The UK is looking to delay the closing of some nuclear power plants as an early winter and a failure of their wind turbines to create enough electricity has the country thinking twice. Reuters reports that, “EDF will extend the life of four of its British nuclear plants and invest 1.3 billion pounds ($1.64 billion) in its British fleet over 2025-2027, it said on Wednesday, in a boost for the country’s energy security and efforts to meet its climate targets. Britain has a target to decarbonize its electricity sector by 2030 and reduce its reliance on fossil fuel gas power plants which currently provide around a third of its power. Hint – they can’t do that without expanding nuclear)
China is also adding nuclear power to prepare to power their data centers and their country. Bloomberg is reporting that, “China could approve another 100 nuclear reactors over the coming decade, according to an industry lobby group, as the nation turns itself into the world’s biggest operator of atomic power and potentially a major exporter of the technology. Bloomberg writes, “After greenlighting a record 11 reactors so far in 2024, Beijing could commit to a “realistic target” of 10 new approvals each year through 2035, Tian Jiashu, deputy secretary-general of the Chinese Nuclear Society, said at the Bloomberg NEF Summit in Shanghai on Tuesday.
Bloomberg says that, “Such a rate of expansion would see China’s nuclear power capacity almost quadrupling to 200 gigawatts by 2035, enough to meet 10% of electricity demand, Tian said. It could then double to 400 gigawatts by 2060, supplying 16% of total consumption at that point.
Here in the US, President Trump should also look to expand nuclear energy. While he worries about the cost, the benefits over the long run should make it worthwhile. The OECD is bullish on America as they raised the 2024 US growth forecast to 2.8% (2.6% previously), raises 2025 to 2.4% (from 1.6%) sees 2026 at 21%.
I know you don’t feel like it, but the natural gas market is feeling all warm and fuzzy. Natural gas prices are pulling back and there are reports of warmer than normal temperatures coming soon to a city near you.
EBW Analytics reports that, “A hazy pre-Thanksgiving bearish picture for natural gas came into sharper focus with clearer visibility into a mild mid-December weather backdrop and rising supply—crashing the January contract 45.8¢ (-13%) in the past week. Over the next 7-10 days, downside momentum may extend—albeit at a more gradual pace—as gHDDs retreat, modest production freeze-offs return, and Henry Hub spot pricing turns lower. Technical favor sub-$3.00/MMBtu pricing.

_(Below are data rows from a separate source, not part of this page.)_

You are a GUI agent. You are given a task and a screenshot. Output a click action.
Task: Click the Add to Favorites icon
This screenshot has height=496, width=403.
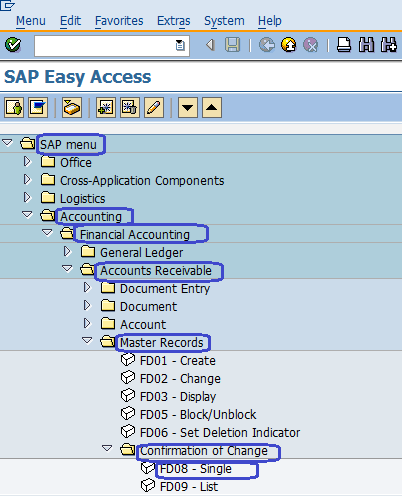click(106, 108)
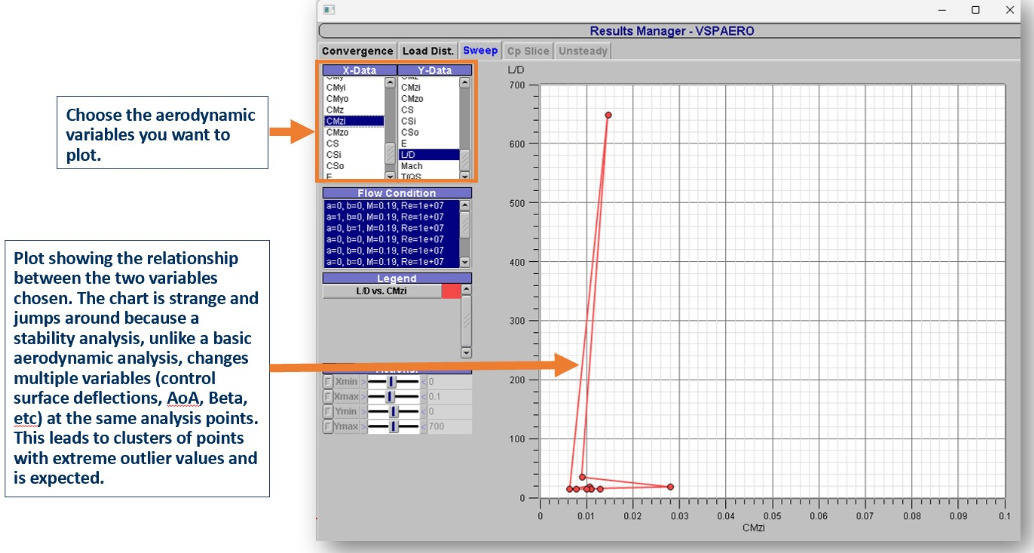1034x553 pixels.
Task: Click the Xmin left range arrow
Action: coord(361,381)
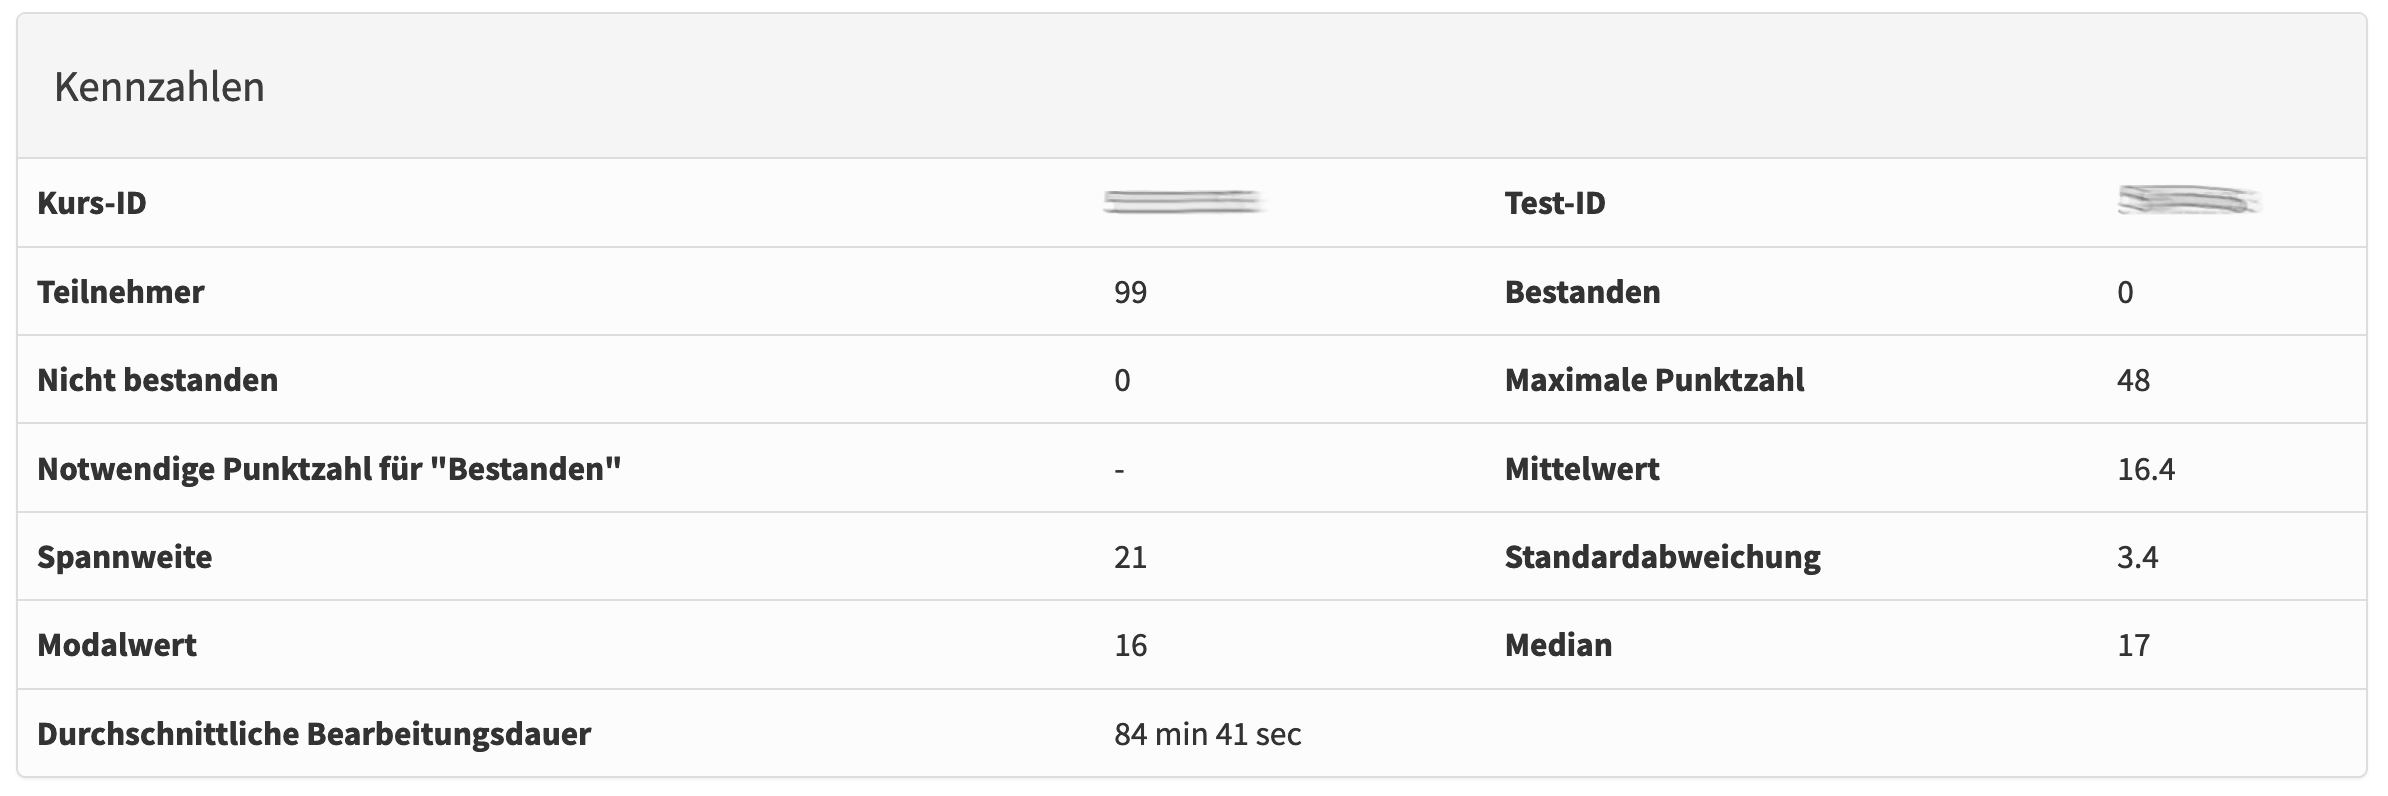Click the Nicht bestanden label
Screen dimensions: 2388x796
tap(157, 380)
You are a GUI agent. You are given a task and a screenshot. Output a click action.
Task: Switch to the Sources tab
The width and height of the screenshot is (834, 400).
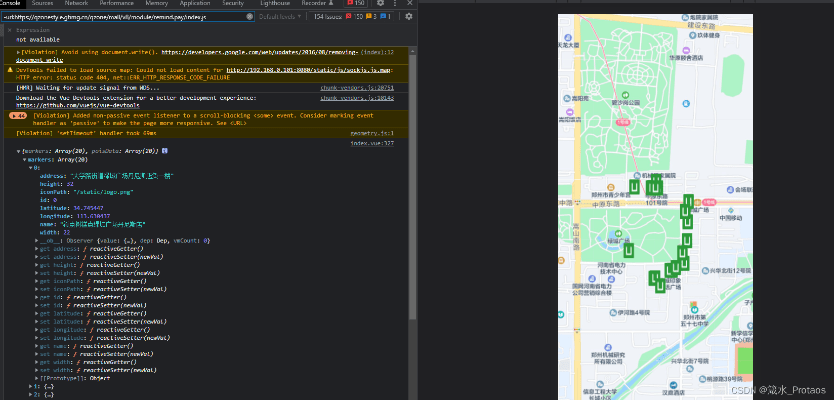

At a high level, Lower 48 storage may end the first week of December near 3,800 Bcf, Canadian storage is at a record, production is elevated, and a mild weather outlook lies directly ahead—all pointing in a bearish direction. Still, the first week of December is too soon to call the end of winter—and the market is liable to overreact to any severe cold threat over the next 30-45 days.